● ACTION ITEM: After finding the line with "Click the Bluetooth icon in system tray" in the data below, set down exactly each line through the one with "Given: Click Navegar na rede in sidebar", inclusive, and stop there.
• • •
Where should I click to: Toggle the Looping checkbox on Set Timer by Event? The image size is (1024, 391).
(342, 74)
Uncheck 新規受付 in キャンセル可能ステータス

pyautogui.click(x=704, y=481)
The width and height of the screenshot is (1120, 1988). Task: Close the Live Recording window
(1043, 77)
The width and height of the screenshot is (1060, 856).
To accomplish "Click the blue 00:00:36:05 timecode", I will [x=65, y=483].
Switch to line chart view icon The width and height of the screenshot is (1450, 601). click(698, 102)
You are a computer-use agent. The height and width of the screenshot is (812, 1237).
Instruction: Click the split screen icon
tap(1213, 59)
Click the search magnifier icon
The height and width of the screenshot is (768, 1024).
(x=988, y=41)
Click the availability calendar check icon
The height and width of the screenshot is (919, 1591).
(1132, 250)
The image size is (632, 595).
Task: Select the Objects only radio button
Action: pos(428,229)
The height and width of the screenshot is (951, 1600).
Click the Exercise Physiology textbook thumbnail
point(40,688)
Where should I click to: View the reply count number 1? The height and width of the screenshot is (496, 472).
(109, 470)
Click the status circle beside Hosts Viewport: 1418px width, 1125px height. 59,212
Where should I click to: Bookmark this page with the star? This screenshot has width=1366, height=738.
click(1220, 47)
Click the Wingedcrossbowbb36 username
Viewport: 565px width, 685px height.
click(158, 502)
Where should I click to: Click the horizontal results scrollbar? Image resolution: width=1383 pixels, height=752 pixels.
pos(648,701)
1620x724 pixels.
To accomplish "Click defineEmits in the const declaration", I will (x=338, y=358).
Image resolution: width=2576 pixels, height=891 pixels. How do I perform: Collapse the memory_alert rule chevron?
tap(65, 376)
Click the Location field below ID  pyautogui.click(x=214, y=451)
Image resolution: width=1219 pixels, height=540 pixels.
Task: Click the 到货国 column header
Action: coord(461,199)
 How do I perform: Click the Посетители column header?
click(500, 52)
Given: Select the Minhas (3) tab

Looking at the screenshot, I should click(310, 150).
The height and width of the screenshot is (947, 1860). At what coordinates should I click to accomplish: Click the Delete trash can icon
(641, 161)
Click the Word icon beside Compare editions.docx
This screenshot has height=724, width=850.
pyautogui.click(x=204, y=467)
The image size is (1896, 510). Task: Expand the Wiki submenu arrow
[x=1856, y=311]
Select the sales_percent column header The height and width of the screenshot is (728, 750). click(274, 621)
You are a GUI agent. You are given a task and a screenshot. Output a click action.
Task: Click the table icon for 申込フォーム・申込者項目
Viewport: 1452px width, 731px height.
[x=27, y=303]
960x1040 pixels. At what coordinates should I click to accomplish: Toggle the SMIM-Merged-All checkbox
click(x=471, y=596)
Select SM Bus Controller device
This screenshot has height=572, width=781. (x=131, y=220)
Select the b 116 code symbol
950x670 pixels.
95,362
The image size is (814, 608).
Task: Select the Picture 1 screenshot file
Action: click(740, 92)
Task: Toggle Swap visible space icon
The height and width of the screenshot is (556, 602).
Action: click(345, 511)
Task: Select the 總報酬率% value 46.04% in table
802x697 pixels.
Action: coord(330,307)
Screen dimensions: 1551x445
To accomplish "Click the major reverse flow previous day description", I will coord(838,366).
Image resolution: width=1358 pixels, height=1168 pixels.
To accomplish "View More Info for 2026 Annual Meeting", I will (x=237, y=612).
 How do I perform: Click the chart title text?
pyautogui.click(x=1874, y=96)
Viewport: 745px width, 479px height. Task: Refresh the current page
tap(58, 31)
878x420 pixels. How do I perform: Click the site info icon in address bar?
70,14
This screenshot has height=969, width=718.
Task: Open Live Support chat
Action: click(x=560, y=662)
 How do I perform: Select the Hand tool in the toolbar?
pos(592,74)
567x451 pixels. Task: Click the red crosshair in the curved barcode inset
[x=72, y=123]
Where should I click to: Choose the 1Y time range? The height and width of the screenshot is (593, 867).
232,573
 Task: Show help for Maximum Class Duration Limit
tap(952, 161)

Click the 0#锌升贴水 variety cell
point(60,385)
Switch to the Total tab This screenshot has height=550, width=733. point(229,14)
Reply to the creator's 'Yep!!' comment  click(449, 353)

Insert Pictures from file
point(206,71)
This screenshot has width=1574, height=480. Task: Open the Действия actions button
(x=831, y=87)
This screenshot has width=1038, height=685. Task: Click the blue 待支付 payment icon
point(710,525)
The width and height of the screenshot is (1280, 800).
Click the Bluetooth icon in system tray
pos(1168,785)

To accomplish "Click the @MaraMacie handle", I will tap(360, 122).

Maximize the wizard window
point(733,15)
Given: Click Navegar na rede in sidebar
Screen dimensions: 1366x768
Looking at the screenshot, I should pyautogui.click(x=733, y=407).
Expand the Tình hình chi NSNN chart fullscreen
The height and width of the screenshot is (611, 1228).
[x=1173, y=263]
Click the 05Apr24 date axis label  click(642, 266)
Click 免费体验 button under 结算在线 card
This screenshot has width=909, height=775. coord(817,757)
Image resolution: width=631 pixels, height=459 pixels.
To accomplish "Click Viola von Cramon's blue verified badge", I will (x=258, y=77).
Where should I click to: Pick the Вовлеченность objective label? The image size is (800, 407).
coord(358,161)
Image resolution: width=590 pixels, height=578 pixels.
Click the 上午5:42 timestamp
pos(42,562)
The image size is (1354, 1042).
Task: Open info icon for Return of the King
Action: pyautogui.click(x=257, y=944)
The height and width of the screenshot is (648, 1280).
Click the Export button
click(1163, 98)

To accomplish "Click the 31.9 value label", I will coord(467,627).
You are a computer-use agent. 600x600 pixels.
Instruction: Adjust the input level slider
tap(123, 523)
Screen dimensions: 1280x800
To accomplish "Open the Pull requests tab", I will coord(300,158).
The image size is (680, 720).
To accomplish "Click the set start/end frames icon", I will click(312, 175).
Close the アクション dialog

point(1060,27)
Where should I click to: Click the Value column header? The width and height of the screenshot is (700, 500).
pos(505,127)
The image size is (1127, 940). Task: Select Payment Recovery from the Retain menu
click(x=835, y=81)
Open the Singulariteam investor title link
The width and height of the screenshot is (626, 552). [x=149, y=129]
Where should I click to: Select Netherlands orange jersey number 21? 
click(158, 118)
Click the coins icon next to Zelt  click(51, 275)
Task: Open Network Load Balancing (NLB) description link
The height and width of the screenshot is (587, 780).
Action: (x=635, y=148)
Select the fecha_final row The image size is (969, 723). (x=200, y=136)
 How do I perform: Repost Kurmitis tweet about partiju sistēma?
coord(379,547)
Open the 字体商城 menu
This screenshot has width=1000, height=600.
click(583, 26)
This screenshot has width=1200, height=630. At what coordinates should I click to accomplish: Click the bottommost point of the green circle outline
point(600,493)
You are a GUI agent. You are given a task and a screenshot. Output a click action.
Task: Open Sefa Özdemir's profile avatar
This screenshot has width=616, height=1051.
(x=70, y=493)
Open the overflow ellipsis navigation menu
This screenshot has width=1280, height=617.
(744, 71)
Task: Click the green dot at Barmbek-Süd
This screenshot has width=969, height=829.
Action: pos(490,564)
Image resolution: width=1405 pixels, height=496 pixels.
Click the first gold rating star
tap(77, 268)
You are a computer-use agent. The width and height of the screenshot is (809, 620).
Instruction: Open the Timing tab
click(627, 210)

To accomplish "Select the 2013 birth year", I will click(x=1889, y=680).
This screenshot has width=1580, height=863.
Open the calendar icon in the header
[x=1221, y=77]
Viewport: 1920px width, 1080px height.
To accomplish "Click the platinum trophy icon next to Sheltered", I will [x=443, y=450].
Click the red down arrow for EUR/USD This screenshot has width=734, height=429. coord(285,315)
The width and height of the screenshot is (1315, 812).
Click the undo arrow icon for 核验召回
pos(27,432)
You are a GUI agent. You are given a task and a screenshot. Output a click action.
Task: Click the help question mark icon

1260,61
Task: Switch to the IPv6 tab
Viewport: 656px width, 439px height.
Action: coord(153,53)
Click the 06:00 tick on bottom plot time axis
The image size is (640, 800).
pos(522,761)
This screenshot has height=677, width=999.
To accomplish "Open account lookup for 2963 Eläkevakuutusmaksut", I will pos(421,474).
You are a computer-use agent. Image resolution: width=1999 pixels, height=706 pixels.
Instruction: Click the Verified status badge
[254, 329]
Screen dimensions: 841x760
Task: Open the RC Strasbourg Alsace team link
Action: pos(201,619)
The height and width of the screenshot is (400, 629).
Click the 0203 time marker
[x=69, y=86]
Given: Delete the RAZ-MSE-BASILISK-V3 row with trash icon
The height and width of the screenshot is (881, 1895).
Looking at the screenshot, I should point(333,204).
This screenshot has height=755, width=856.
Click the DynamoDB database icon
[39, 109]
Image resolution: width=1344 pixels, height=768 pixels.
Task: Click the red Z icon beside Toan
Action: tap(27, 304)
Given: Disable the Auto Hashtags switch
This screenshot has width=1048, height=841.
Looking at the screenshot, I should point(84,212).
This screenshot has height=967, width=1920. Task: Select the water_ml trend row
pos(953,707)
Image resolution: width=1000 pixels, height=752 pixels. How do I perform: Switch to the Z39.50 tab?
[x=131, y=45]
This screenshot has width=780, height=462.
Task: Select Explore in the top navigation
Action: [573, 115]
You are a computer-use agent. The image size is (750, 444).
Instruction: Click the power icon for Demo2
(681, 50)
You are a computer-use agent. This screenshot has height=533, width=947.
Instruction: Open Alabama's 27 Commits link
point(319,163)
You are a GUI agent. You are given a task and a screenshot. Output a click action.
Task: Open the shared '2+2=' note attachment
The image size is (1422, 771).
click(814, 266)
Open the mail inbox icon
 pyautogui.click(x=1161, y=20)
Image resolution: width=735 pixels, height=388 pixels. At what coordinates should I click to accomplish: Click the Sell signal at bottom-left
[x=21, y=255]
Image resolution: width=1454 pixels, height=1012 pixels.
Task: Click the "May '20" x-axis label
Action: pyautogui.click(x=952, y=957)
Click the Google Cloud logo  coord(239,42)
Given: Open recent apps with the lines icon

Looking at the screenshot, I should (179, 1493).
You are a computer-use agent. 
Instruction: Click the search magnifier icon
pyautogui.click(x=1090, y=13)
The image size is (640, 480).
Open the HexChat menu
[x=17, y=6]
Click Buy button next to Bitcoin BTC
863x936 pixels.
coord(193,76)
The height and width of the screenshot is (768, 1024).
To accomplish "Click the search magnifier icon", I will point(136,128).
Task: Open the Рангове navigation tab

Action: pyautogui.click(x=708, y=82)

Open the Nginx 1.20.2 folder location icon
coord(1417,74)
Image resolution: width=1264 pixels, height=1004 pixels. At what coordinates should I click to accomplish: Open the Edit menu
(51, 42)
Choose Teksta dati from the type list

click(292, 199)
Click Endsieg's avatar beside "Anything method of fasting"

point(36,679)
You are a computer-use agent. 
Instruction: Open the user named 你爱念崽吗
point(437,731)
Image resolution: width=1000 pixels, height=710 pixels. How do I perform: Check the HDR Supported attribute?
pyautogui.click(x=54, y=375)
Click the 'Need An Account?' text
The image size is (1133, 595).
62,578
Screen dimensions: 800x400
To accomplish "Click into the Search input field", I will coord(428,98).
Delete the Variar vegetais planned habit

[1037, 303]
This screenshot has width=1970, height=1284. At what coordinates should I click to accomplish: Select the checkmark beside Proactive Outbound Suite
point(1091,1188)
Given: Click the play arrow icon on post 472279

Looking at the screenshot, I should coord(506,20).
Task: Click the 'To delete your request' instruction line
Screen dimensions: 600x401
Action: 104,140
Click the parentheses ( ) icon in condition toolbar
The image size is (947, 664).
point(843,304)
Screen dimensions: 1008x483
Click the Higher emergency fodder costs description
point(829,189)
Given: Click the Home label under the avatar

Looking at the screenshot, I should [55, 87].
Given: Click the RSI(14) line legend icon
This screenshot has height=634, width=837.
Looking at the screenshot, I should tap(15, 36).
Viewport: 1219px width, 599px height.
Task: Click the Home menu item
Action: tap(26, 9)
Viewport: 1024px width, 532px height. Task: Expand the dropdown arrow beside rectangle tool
• • •
● FINAL ANSWER:
Click the Bluetooth icon in system tray
pos(1168,785)

To accomplish "Click the @MaraMacie handle", I will tap(360, 122).

Maximize the wizard window
point(733,15)
Given: Click Navegar na rede in sidebar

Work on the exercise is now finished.